> [Given data]:

++++

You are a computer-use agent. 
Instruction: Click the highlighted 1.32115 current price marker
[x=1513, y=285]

++++

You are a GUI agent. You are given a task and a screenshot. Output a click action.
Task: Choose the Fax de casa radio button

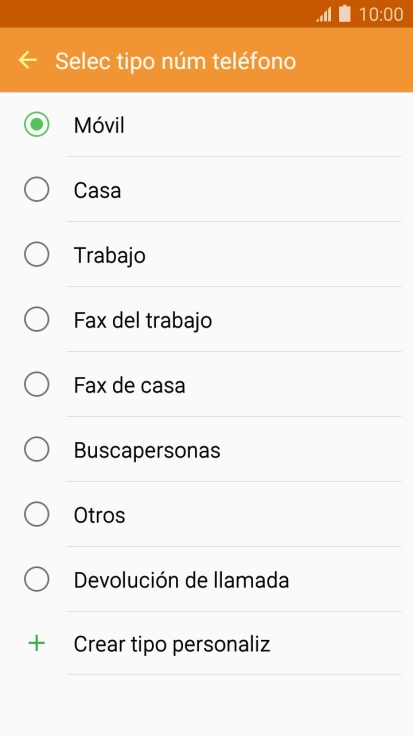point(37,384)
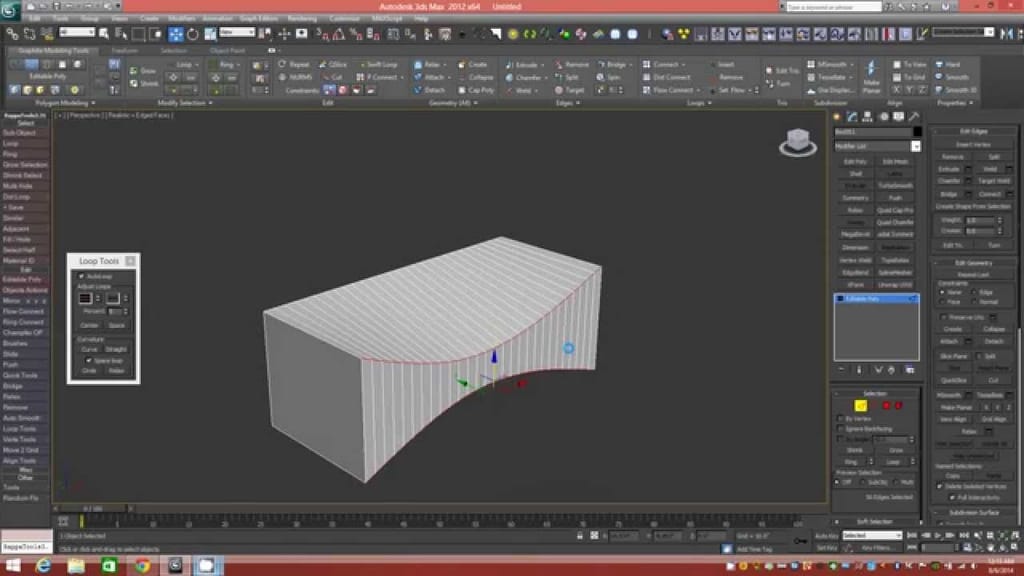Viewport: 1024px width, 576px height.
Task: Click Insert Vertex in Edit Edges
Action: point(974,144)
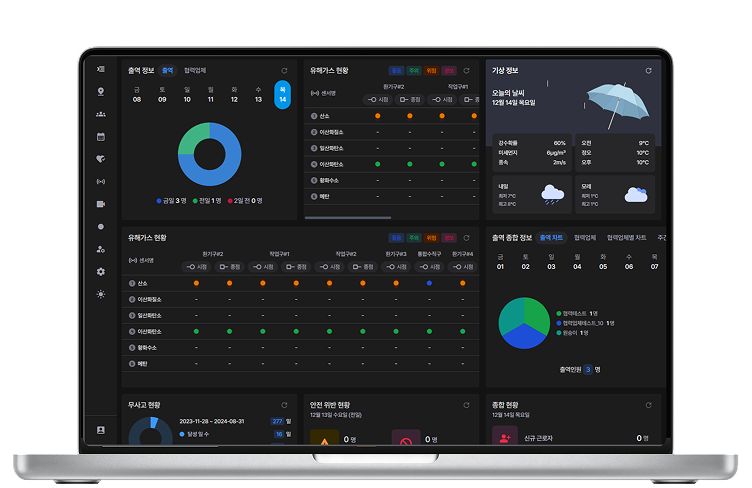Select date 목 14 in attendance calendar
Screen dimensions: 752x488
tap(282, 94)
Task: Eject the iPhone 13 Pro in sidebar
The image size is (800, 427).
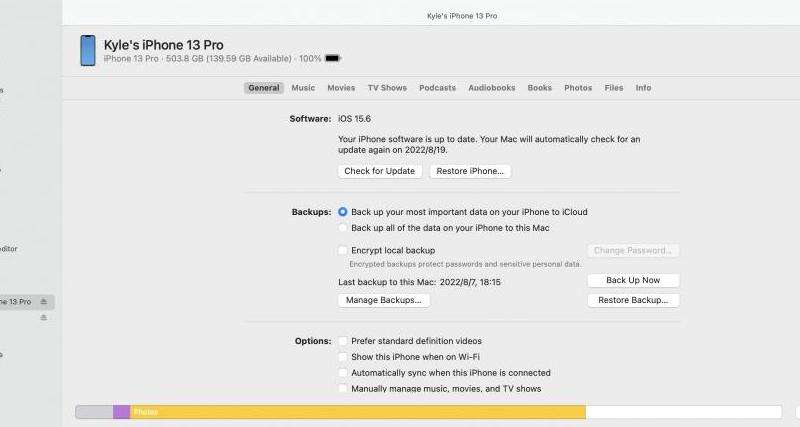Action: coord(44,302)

++++

> [Exercise brief]: Show every line in the entries above that contains the word "agent".

> [Answer to this problem]:
You are a computer-use agent. 
You are a GUI agent. You are given a task and a screenshot. Output a click action.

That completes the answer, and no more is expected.